A view contrarian to the typical 'blame Bush' mentality. Some reasons why the Democrats, who controlled Congress since January 2007 (well before the recession started), have major responsibility for the recession that we are now enduring:

- The Dems passed a minimum wage in 2007, and within 12 months job growth stopped and job losses started mounting.
- The Dems covered for Fannie Mae in 2005 when the issue of oversight in the loans they secured was raised; doing so enabled Fannie to gorge on sub-prime loans
- The Dems fought for restrictions on drilling offshore and they attacked oil co CEOS; it gave OPEC the green light to jack up oil prices via restricting supply, knowing we would do nothing about it except attack our own Oil cos with exploration-restricting higher taxes!
- The Dems signalled in 2007 that we would end the Bush tax cuts; That meant long-term investor sentiment would be worse; it meant a recession loomed and it was only a matter of time. This killed the bull market.
- The Dems pushed for phony "check-in-the-mail" stimulus in Dec 2007 and rejected pro-growth agenda items.
- The Dems increased spending rapidly in 2007 and 2008, overspending in every possible area and forcing Bush to veto multiple pork-filled bills; even despite the vetoes a huge number of earmarks and pork was passed. This gave the Fed less flexibility early on as they were worried about inflation and deficits.
- The Dems wanted failure at home and abroad to stick around bush’s neck so they constantly ‘talked down’ the economy, to the point where in June 2008 Sen Schumer caused a run on IndyMac bank with his comments, and it forced FDIC takeover of the bank. In October 2008, Sen Reid made similar dangerous comments about the insurance companies.
- Higher taxes on corporations, on hedge funds, on smokers, cutting back on ‘loopholes’ aka investment tax breaks, and of course the tax hikes targetting the oil industry - all together, it is harmful to economic activity and jobs; and as mentioned more tax hikes awaint around the corner and investors have trimmed sails in anticipation.
- the uncertainty the Dems created by pushing for ‘mortgage cramdowns’ has been damaging to the secondary market for mortgage securities, a key underlying problem that caused the financial crisis. When Barney Frank and others in 2008 decided to ‘bail out’ deadbeat mortgage holders, they threatened things that make the value of those CMO (collateralized mortgaged obligations) less certain. Markets hate uncertainty and the markets soured further.
- The october 2008 bailout included things, written by Dems Barney frank and Chris Dodd, that added to uncertainty and made the financial sector less secure and certain. The Dems are meddlers who took away with one hand what they were giving with another.
- They raised the ethanol mandate which set off a huge run on grain prices globally which in turn made beef and chicken go up in price. This also bankrupted at least one company, Pilgrims Pride (look it up) and damaged many other companies. The ethanol mandate and other feel-good Green subsidies created economic dislocation and inefficiencies.
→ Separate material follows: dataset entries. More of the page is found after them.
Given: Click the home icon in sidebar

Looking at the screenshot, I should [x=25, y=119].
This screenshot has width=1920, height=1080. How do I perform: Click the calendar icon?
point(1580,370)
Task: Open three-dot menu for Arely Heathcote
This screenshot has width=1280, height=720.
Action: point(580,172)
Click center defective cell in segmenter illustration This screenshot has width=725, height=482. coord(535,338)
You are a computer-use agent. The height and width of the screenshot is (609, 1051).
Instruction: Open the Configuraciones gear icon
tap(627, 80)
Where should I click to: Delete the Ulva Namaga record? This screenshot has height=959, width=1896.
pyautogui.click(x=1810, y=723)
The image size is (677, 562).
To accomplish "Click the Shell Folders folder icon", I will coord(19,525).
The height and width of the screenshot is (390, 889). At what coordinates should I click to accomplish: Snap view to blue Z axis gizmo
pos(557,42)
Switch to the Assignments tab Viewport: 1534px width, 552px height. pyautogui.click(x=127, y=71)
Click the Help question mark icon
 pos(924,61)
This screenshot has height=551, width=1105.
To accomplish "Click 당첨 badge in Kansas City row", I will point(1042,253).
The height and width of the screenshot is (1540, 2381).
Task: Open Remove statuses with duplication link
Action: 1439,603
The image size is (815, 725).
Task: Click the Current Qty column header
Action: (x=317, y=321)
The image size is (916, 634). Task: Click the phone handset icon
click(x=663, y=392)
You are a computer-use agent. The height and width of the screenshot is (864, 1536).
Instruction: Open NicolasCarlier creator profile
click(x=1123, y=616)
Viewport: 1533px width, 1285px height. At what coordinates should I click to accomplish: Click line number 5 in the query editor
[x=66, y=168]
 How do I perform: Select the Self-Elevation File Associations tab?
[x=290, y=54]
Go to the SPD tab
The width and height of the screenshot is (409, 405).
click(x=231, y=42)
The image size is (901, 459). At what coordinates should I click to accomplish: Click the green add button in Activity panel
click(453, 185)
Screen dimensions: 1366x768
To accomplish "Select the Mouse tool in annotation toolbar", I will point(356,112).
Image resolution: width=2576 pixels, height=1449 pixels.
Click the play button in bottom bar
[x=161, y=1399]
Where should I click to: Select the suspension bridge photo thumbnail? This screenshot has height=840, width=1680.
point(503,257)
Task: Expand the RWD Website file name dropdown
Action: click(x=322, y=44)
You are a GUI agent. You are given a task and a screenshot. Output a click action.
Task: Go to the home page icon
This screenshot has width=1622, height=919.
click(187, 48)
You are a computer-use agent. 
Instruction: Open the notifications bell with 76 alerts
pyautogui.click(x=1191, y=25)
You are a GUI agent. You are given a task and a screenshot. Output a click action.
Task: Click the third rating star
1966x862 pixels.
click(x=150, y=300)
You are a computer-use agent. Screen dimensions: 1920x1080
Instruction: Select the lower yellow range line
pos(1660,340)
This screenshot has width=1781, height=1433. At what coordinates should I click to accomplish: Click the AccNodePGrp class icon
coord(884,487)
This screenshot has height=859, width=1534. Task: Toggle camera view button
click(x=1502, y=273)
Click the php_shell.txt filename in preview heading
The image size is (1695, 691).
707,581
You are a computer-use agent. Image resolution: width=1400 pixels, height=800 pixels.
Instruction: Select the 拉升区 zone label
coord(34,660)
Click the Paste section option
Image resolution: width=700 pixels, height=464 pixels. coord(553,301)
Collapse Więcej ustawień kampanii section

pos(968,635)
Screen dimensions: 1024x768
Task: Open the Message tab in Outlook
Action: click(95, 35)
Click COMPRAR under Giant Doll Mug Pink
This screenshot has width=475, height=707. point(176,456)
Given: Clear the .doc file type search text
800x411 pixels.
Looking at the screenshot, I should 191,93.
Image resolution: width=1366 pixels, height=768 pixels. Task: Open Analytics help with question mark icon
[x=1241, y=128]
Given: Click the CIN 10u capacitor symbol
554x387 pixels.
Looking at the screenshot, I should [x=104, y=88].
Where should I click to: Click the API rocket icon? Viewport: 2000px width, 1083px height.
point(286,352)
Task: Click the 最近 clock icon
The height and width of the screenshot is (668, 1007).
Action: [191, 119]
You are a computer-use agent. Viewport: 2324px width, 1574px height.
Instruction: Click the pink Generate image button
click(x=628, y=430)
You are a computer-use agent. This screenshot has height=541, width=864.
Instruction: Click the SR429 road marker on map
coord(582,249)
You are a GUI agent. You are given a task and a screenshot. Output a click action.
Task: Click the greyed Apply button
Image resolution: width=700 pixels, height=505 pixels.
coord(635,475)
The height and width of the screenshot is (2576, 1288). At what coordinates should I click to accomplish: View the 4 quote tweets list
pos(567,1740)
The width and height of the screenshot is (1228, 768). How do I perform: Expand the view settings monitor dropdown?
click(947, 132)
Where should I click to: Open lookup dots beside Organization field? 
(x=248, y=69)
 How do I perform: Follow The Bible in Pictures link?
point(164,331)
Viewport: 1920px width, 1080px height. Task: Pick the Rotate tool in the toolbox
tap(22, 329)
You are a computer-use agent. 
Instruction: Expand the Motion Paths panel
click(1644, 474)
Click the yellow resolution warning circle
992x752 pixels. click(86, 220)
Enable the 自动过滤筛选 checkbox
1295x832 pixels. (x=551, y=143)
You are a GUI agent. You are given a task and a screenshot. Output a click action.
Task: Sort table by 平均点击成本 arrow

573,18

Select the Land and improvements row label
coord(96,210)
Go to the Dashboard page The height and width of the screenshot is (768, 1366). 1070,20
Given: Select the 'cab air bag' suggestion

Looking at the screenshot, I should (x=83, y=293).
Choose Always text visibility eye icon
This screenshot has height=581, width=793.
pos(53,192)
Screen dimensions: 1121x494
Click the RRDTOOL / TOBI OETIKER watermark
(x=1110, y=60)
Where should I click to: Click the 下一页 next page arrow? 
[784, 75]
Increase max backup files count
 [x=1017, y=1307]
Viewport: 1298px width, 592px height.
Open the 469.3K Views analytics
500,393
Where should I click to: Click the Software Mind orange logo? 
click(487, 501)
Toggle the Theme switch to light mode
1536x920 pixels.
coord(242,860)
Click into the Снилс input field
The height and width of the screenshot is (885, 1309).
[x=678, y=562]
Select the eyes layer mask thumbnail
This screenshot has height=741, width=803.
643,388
Each thing the Dems did in 2007 and 2008 helped weaken the economy, an economy which was weak trying to digest the housing bubble bursting. taken together, the Democrats’ agenda was the ‘straw that broke the camels back’ that tipped us into Lehman bankrupcy and then unraveling of the financial markets.

Democrats in charge of Congress went about attacking business and corporations and the free market. As a result, the Democrats have created an environment that is hostile to job creation and economic growth. This recession has many causes, but the actions of the Democrats in Congress contributed and that should not be understated.